This post is older than 2 years and might not be relevant anymore
More Info: Consider searching for newer posts

Friend node timeout when LPN is re-provisioned with same address

There seems to be a bug in the mesh stack friendship code: the friend node times out infinitely when an LPN node is re-provisioned with the same address.

Steps to reproduce:

1. Program an nRF52-DK with the stock SDK light_switch_server:  

ninja flash_light_switch_server_nrf52832_xxAA_s132_7.0.1

2. Provision the light switch server with the nRF Mesh App.

3. Program a second nRF52-DK with the stock SDK LPN example:

ninja flash_lpn_nrf52832_xxAA_s132_7.0.1

3. Connect to LPN node with JLinkRTTLogger.

4. Provision the LPN node with the nRF Mesh App:

<t:    1342412>, main.c,  141, Successfully provisioned
<t:    1342417>, main.c,  154, Node Address: 0x0004 

5. Press Button3 on the LPN node to establish a friendship with the light switch server:

<t:    8741395>, main.c,  337, Button 2 pressed
<t:    8741398>, main.c,  277, Initiating the friendship establishment procedure.
<t:    8745101>, main.c,  408, Received friend offer from 0x0003
<t:    8748460>, main.c,  455, Friendship established with: 0x0003

6. Reset the LPN node in the app, then re-provision it.

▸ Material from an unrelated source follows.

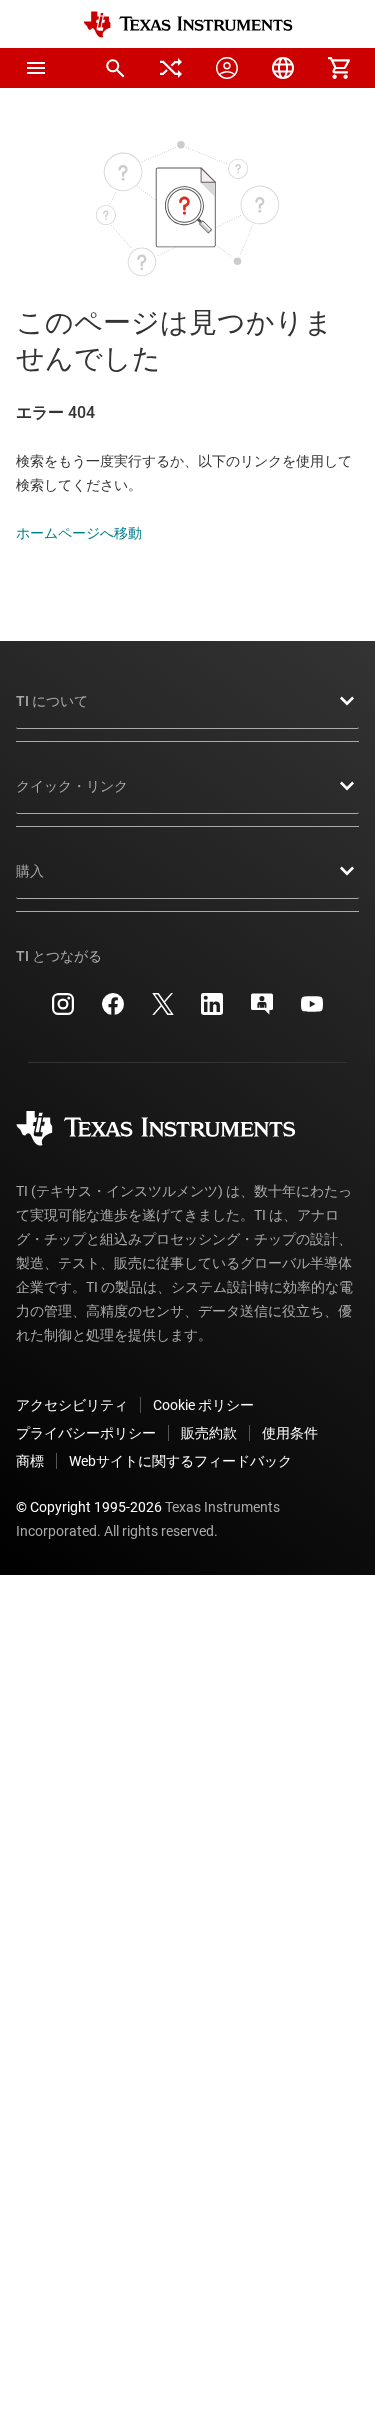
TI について (52, 701)
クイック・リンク (72, 786)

Note that the app assigns the same address to the device:

<t:    6325479>, mai<t:          0>, main.c,  552, ----- BLE Mesh LPN Demo -----
<t:       8877>, main.c,  503, Initializing and adding models
<t:      13683>, mesh_app_utils.c,   65, Device UUID (raw): 6D6551FBA6ED1F4687A9A4973BE61F9A
<t:      13687>, mesh_app_utils.c,   70, Device UUID : FB51656D-EDA6-461F-87A9-A4973BE61F9A
<t:     420362>, ble_softdevice_support.c,  104, Successfully updated connection parameters
<t:     966607>, main.c,  141, Successfully provisioned
<t:     966612>, main.c,  154, Node Address: 0x0004 

7. Pressing Button3 on the LPN node now results in friendship timing out:

<t:    1562101>, main.c,  337, Button 2 pressed
<t:    1562104>, main.c,  277, Initiating the friendship establishment procedure.
<t:    1778877>, main.c,  441, Friend Request timed out

This friendship timeout continues:

- even when many attempts are made

- even after >20 minutes

8. When the light_switch_server is reset (turned off and back on), it will again accept friend requests:

<t:    1562101>, main.c,  337, Button 2 pressed
<t:    1562104>, main.c,  277, Initiating the friendship establishment procedure.
<t:    1778877>, main.c,  441, Friend Request timed out
<t:    7380842>, main.c,  337, Button 2 pressed
<t:    7380845>, main.c,  277, Initiating the friendship establishment procedure.
<t:    7597617>, main.c,  441, Friend Request timed out

# light_switch_server is reset here 

<t:   13608118>, main.c,  337, Button 2 pressed
<t:   13608121>, main.c,  277, Initiating the friendship establishment procedure.
<t:   13611518>, main.c,  408, Received friend offer from 0x0003
<t:   13618461>, main.c,  455, Friendship established with: 0x0003

Versions:

0. nRF52-DK PCA10040 == nRF52832

1. Mesh SDK version 4.0.0

2. SDK version 16.0.0

3. SoftDevice s132_7.0.1

Parents
  • Hi. 

    Thank you for the report. I'll try to reproduce this from the steps you described and investigate the issue. 

    Could you also tell me which version of the nRF5 SDK for Mesh you are working with?

    I'll get back to you with more information. 

    Best regards, 
    Joakim

    EDIT: 
    Just noticed that you listed the version at the bottom of your question. 

  • Thank you.

    Were you able to reproduce? Any update?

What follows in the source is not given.